Springer was in her accustomed place, twenty minutes later. Kelly assembled his things and went aboard. Ten minutes after that, the diesels were chugging away, the air conditioning was on, and he was back in his little white bubble of civilization, ready to cast off. Off of pain medications and feeling the need for a beer and some relaxation—just the symbolic return to normality—he nevertheless left the alcohol alone. His left shoulder was distressingly stiff despite his having been able to use it, after a fashion, for almost a week. He walked around the main salon, swinging his arms in wide circles, and wincing from the pain on the left side, before heading topside to cast off. Murdock came out to watch, but said nothing from the door into his office. Kelly’s experience had made the papers, though not the involvement with Pam, which somehow the reporters had failed to connect. The fuel tanks were topped off, and all the boat’s systems appeared to be operating, but there was no bill for whatever the yard had done.
Kelly’s line-handling was awkward as his left arm refused to do the things his mind commanded in the usual timely fashion. Finally, the lines were slipped, and Springer headed out. After clearing the yacht basin, Kelly settled into the salon control station, steer
ing a straight course out to the Bay in the comfort of the air conditioning and the security of the enclosed cabin. Only after clearing the shipping channel an hour later did he look away from the water. A soft drink chased two Tylenol down his throat. That was the only drug he’d allowed himself for the last three days. He leaned back in the captain’s chair and opened the envelope Sam had left him, while the autopilot drove the boat south.
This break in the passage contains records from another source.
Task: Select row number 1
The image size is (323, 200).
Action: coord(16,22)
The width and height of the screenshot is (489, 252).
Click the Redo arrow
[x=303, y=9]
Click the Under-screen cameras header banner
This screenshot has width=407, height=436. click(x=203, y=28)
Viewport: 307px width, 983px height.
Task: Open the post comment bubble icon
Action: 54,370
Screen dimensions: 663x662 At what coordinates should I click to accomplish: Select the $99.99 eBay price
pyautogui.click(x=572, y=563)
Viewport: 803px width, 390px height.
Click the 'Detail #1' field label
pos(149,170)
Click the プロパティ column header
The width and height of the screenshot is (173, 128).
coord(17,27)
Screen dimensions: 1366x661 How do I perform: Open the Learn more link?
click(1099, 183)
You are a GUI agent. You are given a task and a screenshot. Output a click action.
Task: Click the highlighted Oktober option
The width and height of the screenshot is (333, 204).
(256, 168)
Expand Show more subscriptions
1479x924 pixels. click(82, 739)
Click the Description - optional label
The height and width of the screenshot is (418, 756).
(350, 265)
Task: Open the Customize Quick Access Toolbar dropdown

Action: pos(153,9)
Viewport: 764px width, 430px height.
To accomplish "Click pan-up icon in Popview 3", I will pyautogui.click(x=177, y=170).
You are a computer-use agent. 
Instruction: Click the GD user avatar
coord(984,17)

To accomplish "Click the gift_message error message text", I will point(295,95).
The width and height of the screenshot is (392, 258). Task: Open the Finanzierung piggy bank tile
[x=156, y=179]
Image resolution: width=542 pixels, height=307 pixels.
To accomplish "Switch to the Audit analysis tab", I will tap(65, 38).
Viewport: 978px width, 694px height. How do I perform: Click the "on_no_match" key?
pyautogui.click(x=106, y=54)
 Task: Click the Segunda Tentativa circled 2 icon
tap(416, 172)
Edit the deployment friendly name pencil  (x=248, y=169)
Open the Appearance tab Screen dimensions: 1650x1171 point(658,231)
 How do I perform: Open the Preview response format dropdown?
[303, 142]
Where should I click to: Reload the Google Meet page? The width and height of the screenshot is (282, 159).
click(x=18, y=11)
Only the photos had been left out. He’d seen one of them, and that one had been enough. A handwritten cover note—every page in the envelope was a photocopy, not an original—showed that the professor of pathology had gotten the copies from his friend, the state medical examiner, and could Sam please be careful how he handled this. Kelly couldn’t read the signature.
The “wrongful death” and “homicide” blocks on the cover sheet were both checked. The cause of death, the report said, was manual strangulation, with a deep, narrow set of ligature marks about the victim’s neck. The severity and depth of the ligature marks suggested that brain death had occurred from oxygen deprivation even before the crushed larynx terminated airflow to the lungs. Striations on the skin suggested that the instrument used was probably a shoestring, and from bruises that appeared to come from the knuckles of a large-handed man about the throat, that the killer had faced the supine victim while performing the act. Beyond that, the report went on for five single-spaced pages, the victim had been subjected to violent and extensive traumatic insult prior to death, all of which was cataloged at length in dry medical prose. A separate form noted that she had been raped, further that the genital area showed definite signs of bruising and other abuse. An unusually large quantity of semen was still evident in her vagina upon her discovery and autopsy, indicating that the killer had not been alone in raping the victim. (“Blood types O+, O- and AB-, per attached serology report.”) Extensive cuts and bruises about the hands and forearms were termed “defensive-classical.” Pam had fought for her life. Her jaw had been broken, along with three other bones, one of them a compound fracture of the left ulna. Kelly had to set the report down, staring at the horizon before reading on. His hands didn’t shake, and he didn’t utter a word, but he needed to look away from the cold medical terminology.